Tragically, her life was cut short at age 49 on June 16, 2023, after she was diagnosed with brain cancer, possibly glioblastoma, one of the most aggressive types of brain cancer, a year earlier.
Her latest book, The Leadership Oracle, published posthumously by the Anand Ashram Education Foundation, was launched on Nov. 1 at the National Library in Central Jakarta.
She joined the Anand Ashram in 2003, eventually becoming the head of the foundation in 2008. She was given the name Ma Archana by her spiritual guru, Anand Krishna. Ma means mother, while Archana is loving devotion, to serve God by serving humanity, society and the environment.
I was asked to be one of the three speakers at the launch, but rather than discuss the book, my talk was a celebration of Maya’s life as her process of transformation was remarkable, from victim of child sexual abuse to healer. Besides rape, she overcome multiple health and life challenges and devoted her life to helping others heal their physical, emotional and physical illnesses – holistic healing, which all healing should be.
At age 10, she was raped by her dance teacher, not just once, but repeatedly. Throughout her life she suffered from depression, post-traumatic stress disorder, addiction (tobacco), 10 years of insomnia, self-harm, suicidal thoughts and experienced fraud, betrayal and abandonment by some of her nearest and dearest.

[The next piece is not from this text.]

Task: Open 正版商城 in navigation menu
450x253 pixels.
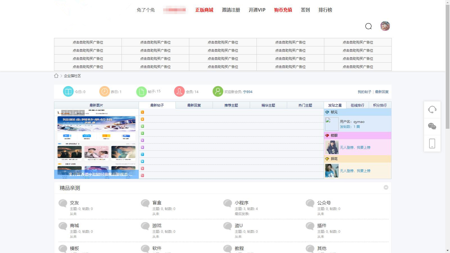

In her early 20s, she married a Swiss man around 30 years her senior, and gave birth to two beautiful daughters. The marriage did not work out, and eventually they divorced. Maya returned to Indonesia and had to make the heart-breaking decision to leave her daughters behind as they could have a better education in Europe.
Rape at any age is traumatic, but childhood rape has lifelong consequences, evidenced by the life choices and challenges Maya faced.

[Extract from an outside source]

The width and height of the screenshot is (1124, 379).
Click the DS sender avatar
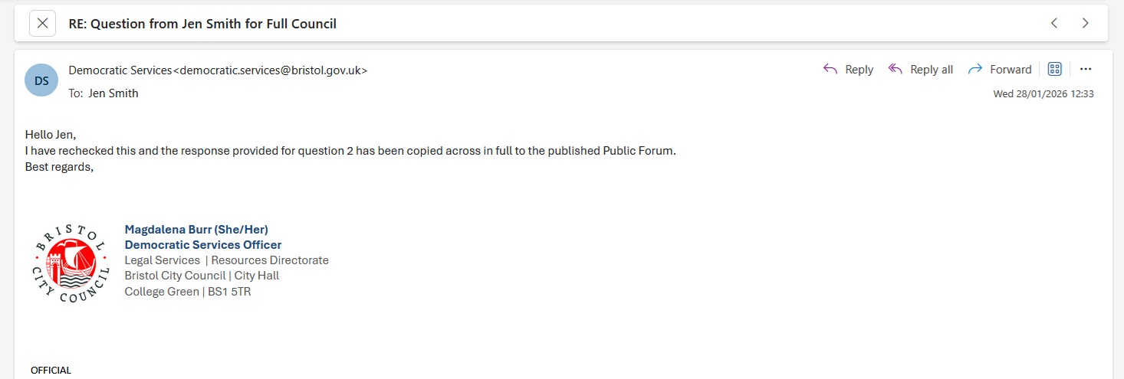41,80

When I met Maya in 2011, what I saw was a beautiful, vibrant, dynamic young woman who was always ready to help others. What I also admired about her was her critical and daring stance against patriarchy in all its manifestations, which she wrote about in her books. She hated hypocrisy and turned her rage at many of life’s injustices that she and many women experienced into her spiritual and healing work.
But in the end, the seeds of destruction had been planted in her, and she departed this world much too early. However, Maya is all of us, and her spirit remains to inspire us.
At certain moments, when a tragic rape takes the life of a woman like Giulia or Jyoti, it incites mass protests. But in the end, these protest do not open the way to change. It is deeply entrenched patriarchal attitudes – whether in Italy, India, Indonesia or the rest of the world – that need to be changed.
“Patriarchal beliefs of male, heterosexual dominance and the devaluation of girls and women lie at the root of gender-based violence. Patriarchy is a structural force that influences power relations, whether they are abusive or not,” the Asia Pacific Institute on Gender Based Violence writes on its website.
But patriarchy is not about men. Even in places like the Democratic Republic of the Congo you find male allies, e.g. Denis Mukwege, a Congolese gynecologist and Pentecostal pastor who won the Nobel Prize in 2018, together with Nadia Murad, an Iraqi Yazid human rights activist, for “their efforts to end the use of sexual violence as a weapon of war and armed conflict”.
In a world fraught with conflict, and not just in war, together with men like Mukwege, the only way to eliminate gender-based violence is by destroying the patriarchy, which is harmful and destructive to the whole world, not just women.
*** The writer is the author of Sex, Power and Nation.